Jugé en comparution immédiate, Christophe Dettinger aurait pu connaitre sa sentence le jour-même mais son avocat a demandé le report de son procès pour préparer sa défense. D’où la détention provisoire, que le parquet a justifié notamment par « un risque de réitération ». Soit.
Chacun est dans son droit, à la fois au sens légal et au sens moral. Il est normal que l’avocat puisse demander un délai pour préparer la défense de son client, et il est normal que certains prévenus soient mis en détention provisoire en attendant le procès. Je ne conteste pas le principe. Je ne conteste même pas que les actes commis par Dettinger mériteraient, dans une société civilisée, une sanction assez lourde.
Simplement, je lis dans la presse le même jour le fait divers suivant : un homme de 19 ans soupçonné de trois cambriolages a été arrêté à Vénissieux. Il aurait déjà à son actif 54 antécédents judiciaires (tout en gardant bien à l’esprit que la justice ne connait jamais qu’une partie des méfaits commis par ce genre de multirécidivistes). « Lors de sa garde à vue », précise le journal 20Minutes, « le suspect a reconnu les faits. Laissé libre, il devra s’expliquer devant la justice le 17 septembre prochain ».
Ai-je besoin d’en dire plus ?
D’un côté un homme au casier judiciaire vierge, « risque de réitération ». De l’autre côté un délinquant chronique, connu pour tel, qui reconnait les faits pour lesquels il a été arrêté, mais là, apparemment, pas de risque de réitération. Donc pas de détention provisoire. Et à votre avis, à quoi va s’occuper ce charmant jeune homme en attendant son procès (si tant est qu’il s’y présente, bien sûr) ? Vous croyez qu’il va vivre de la vente de crayons et de cartes postales ?
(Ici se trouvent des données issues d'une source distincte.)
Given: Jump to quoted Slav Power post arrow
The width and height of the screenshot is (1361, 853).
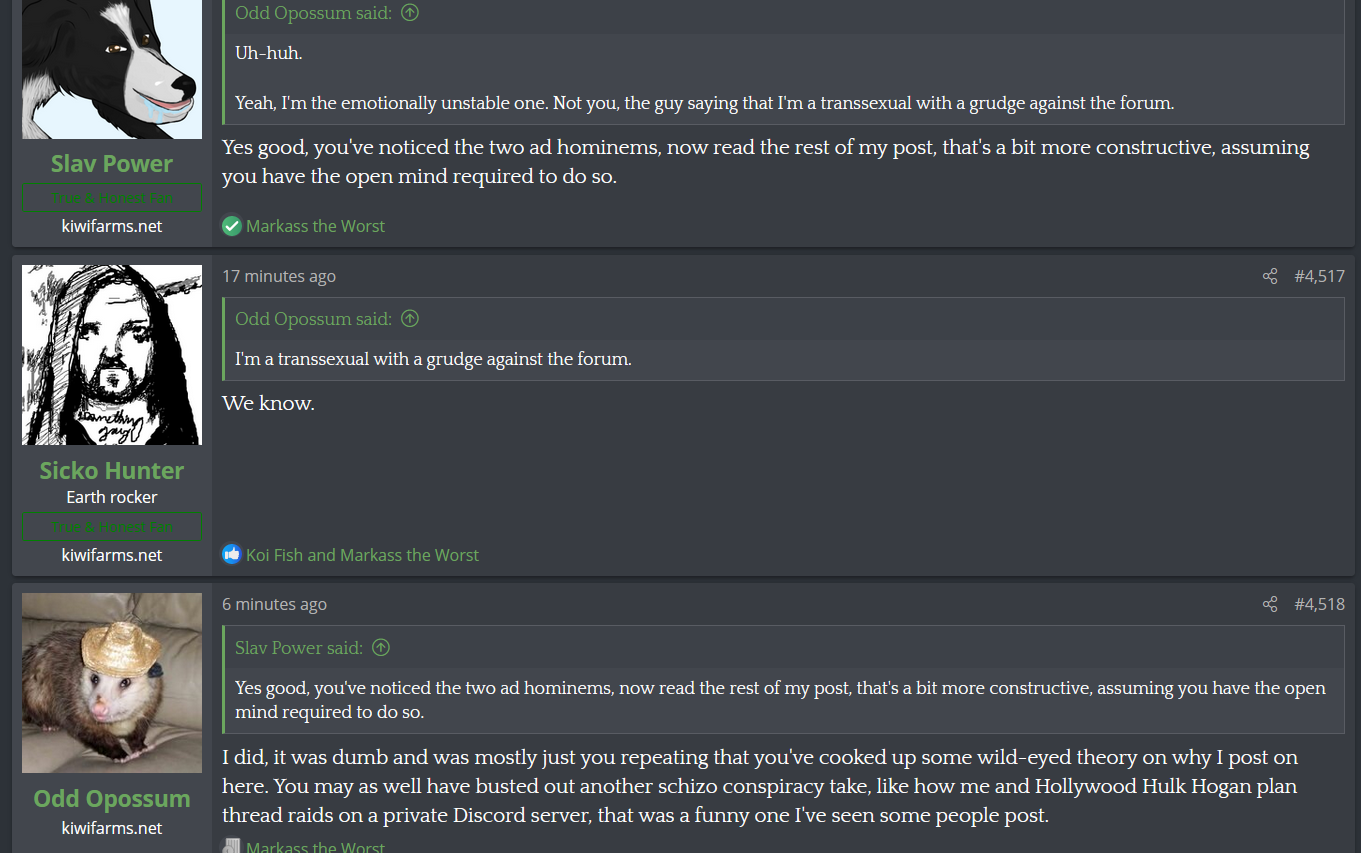Looking at the screenshot, I should point(380,648).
Coupons court : je dirais en substance exactement la même chose que ce que j’ai dit lors du procès d’Esteban Morillo et Samuel Dufour : « une sévérité en elle-même justifiée devient absolument insupportable lorsqu’elle apparait comme une exception au milieu d’un océan de laxisme et de mépris pour la vie humaine de la part de la « justice » française. »
Comment voulez-vous que le procès à venir de Dettinger, tout comme celui de Morillo et Dufour, n’apparaisse pas comme un procès politique ? Comme l’expression d’une odieuse justice de classe ? On voudrait hâter une révolution sanglante qu’on ne s’y prendrait pas autrement. ■
Excellente observation! Nous ne pouvons plus « avoir confiance dans la justice de notre pays », selon l’expression consacrée. La forfaiture est devenue trop habituelle dans nos prétoires.